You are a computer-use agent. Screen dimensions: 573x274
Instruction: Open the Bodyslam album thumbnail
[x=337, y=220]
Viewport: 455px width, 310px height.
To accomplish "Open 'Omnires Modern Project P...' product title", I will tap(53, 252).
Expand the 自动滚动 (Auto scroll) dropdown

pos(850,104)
==
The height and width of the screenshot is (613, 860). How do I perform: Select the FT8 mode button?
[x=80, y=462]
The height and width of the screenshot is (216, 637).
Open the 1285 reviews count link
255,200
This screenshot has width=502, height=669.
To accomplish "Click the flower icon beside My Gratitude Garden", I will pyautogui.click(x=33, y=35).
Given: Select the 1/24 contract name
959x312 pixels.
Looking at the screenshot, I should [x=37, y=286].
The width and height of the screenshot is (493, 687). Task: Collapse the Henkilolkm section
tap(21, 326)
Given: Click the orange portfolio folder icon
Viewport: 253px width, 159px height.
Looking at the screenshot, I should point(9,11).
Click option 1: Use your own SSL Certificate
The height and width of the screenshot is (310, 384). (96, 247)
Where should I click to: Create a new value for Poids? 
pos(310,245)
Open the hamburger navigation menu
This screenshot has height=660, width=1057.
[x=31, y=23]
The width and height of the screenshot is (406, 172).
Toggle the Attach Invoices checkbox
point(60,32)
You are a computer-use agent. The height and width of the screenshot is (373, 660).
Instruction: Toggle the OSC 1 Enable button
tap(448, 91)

TASK PROMPT:
In the material above, find each line that contains the word "Given", and select it.

EXERCISE OUTPUT:
Given: Select the 1/24 contract name
Given: Click the orange portfolio folder icon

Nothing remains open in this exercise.